**Your goal**
What are the lines from the one with "You are a GUI" through the end of the records below, written out exactly and without the pictures?

Given information below:

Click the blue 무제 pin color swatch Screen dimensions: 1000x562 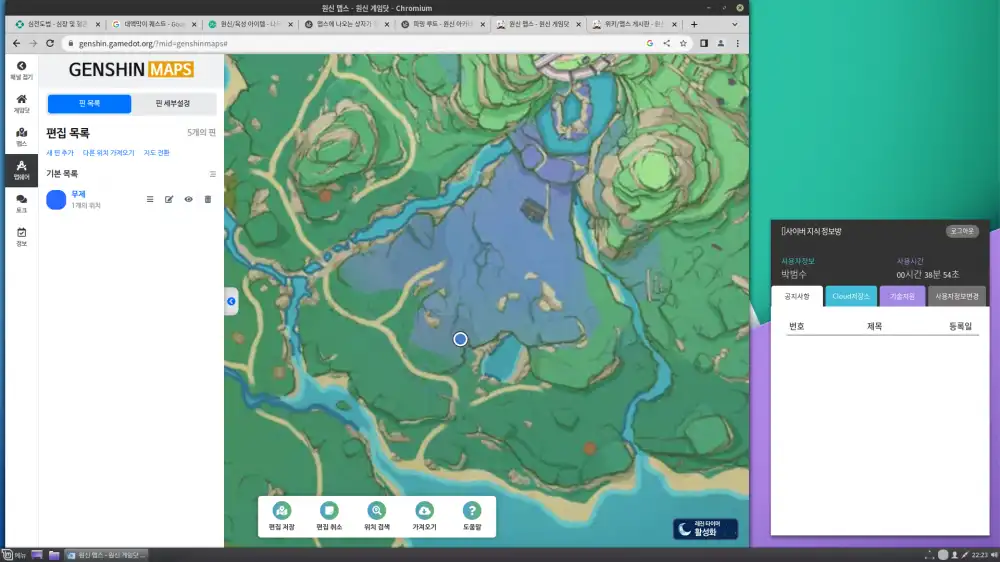[x=56, y=199]
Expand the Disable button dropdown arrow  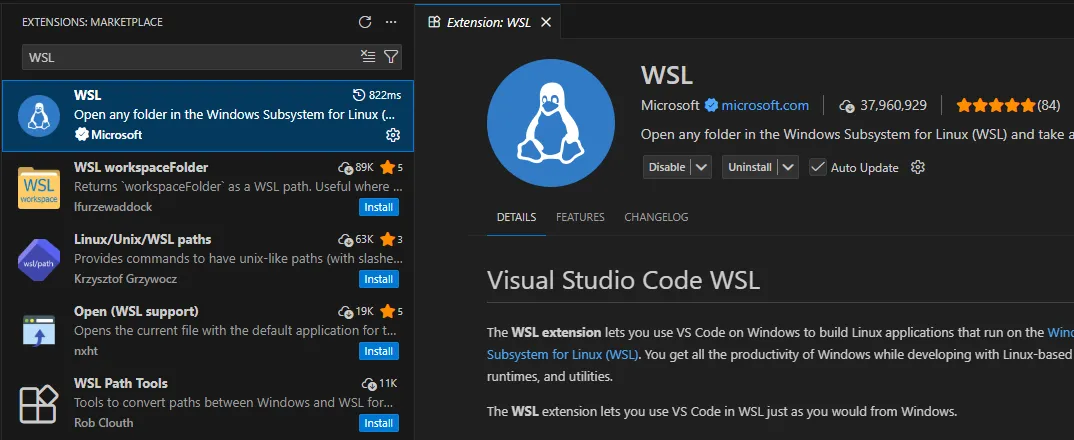pyautogui.click(x=702, y=167)
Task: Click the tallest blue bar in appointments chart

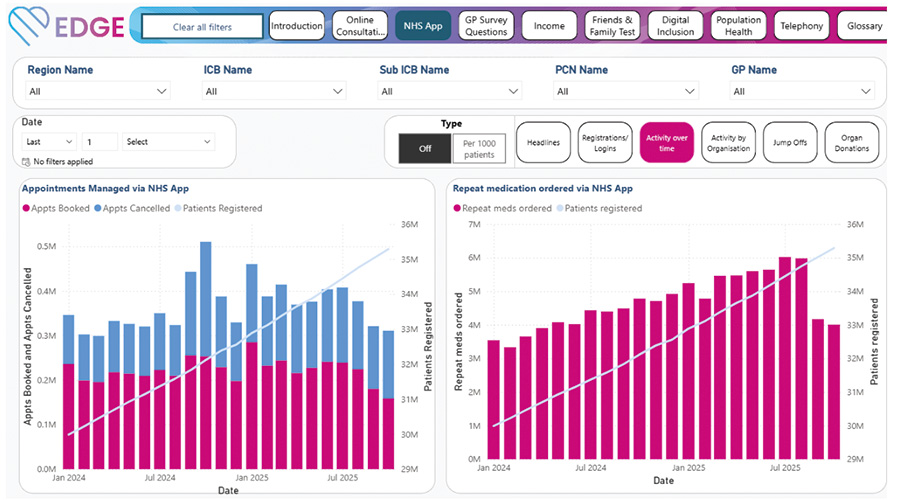Action: pyautogui.click(x=205, y=298)
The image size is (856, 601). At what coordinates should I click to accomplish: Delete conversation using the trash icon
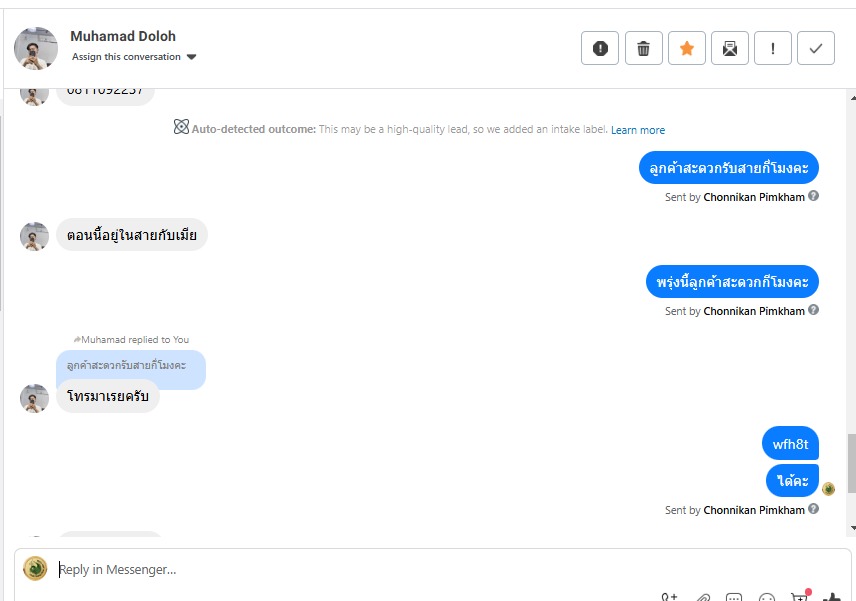point(644,48)
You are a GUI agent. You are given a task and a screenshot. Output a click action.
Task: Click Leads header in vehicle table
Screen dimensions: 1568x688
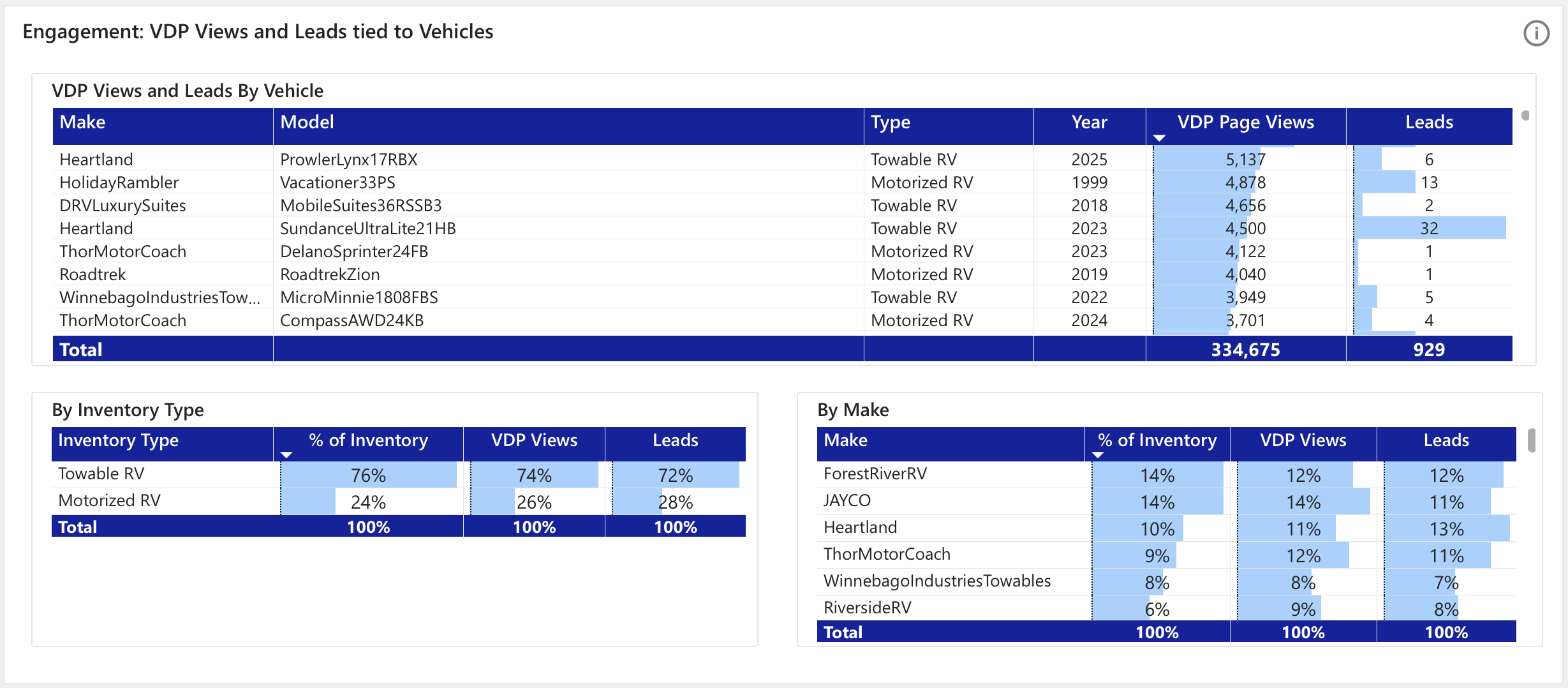point(1429,123)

End of Given information.

**Task response**
You are a GUI agent. You are given a task and a screenshot. Output a click action.
Task: Click Leads header in vehicle table
Screen dimensions: 1568x688
point(1429,123)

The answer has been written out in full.